REQUEST
Copy every one of the records below line for line, without changing a single character.

Source records:
↓
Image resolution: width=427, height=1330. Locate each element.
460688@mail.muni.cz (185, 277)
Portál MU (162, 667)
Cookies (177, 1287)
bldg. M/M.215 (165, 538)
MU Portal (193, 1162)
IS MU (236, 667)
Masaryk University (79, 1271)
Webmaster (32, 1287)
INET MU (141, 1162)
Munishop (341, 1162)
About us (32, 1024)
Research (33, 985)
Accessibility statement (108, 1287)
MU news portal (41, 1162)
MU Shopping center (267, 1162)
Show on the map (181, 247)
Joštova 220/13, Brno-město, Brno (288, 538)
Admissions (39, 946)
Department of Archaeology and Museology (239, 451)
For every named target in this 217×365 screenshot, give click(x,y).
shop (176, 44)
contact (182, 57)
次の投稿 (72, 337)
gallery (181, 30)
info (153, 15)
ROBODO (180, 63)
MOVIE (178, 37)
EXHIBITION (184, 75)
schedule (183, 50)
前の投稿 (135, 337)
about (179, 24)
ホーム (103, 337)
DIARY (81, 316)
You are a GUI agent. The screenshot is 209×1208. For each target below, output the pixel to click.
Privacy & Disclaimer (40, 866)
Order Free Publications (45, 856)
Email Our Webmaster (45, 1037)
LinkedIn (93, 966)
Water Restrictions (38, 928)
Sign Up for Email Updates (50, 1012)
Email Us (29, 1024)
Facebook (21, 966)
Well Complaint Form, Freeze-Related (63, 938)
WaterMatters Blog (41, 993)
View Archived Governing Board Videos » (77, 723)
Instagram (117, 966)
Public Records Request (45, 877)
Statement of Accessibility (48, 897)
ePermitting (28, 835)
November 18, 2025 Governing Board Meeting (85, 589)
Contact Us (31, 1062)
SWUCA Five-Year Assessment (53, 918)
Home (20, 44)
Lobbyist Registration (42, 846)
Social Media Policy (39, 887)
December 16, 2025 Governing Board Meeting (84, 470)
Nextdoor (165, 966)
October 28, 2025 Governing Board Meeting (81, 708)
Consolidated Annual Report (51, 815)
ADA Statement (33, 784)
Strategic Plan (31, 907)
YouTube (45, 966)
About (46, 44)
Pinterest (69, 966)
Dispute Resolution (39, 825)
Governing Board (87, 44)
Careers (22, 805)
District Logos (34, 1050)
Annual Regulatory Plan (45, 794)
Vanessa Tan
↑
RESULT OF THE TASK
Image resolution: width=427, height=1330. Locate each element.
460688@mail.muni.cz (185, 277)
Portál MU (162, 667)
Cookies (177, 1287)
bldg. M/M.215 (165, 538)
MU Portal (193, 1162)
IS MU (236, 667)
Masaryk University (79, 1271)
Webmaster (32, 1287)
INET MU (141, 1162)
Munishop (341, 1162)
About us (32, 1024)
Research (33, 985)
Accessibility statement (108, 1287)
MU news portal (41, 1162)
MU Shopping center (267, 1162)
Show on the map (181, 247)
Joštova 220/13, Brno-město, Brno (288, 538)
Admissions (39, 946)
Department of Archaeology and Museology (239, 451)
For every named target in this 217×365 screenshot, give click(x,y).
shop (176, 44)
contact (182, 57)
次の投稿 (72, 337)
gallery (181, 30)
info (153, 15)
ROBODO (180, 63)
MOVIE (178, 37)
EXHIBITION (184, 75)
schedule (183, 50)
前の投稿 (135, 337)
about (179, 24)
ホーム (103, 337)
DIARY (81, 316)
You are a GUI agent. The screenshot is 209×1208. For each target below, output the pixel to click.
Privacy & Disclaimer (40, 866)
Order Free Publications (45, 856)
Email Our Webmaster (45, 1037)
LinkedIn (93, 966)
Water Restrictions (38, 928)
Sign Up for Email Updates (50, 1012)
Email Us (29, 1024)
Facebook (21, 966)
Well Complaint Form, Freeze-Related (63, 938)
WaterMatters Blog (41, 993)
View Archived Governing Board Videos » (77, 723)
Instagram (117, 966)
Public Records Request (45, 877)
Statement of Accessibility (48, 897)
ePermitting (28, 835)
November 18, 2025 Governing Board Meeting (85, 589)
Contact Us (31, 1062)
SWUCA Five-Year Assessment (53, 918)
Home (20, 44)
Lobbyist Registration (42, 846)
Social Media Policy (39, 887)
December 16, 2025 Governing Board Meeting (84, 470)
Nextdoor (165, 966)
October 28, 2025 Governing Board Meeting (81, 708)
Consolidated Annual Report (51, 815)
ADA Statement (33, 784)
Strategic Plan (31, 907)
YouTube (45, 966)
About (46, 44)
Pinterest (69, 966)
Dispute Resolution (39, 825)
Governing Board (87, 44)
Careers (22, 805)
District Logos (34, 1050)
Annual Regulatory Plan (45, 794)
Vanessa Tan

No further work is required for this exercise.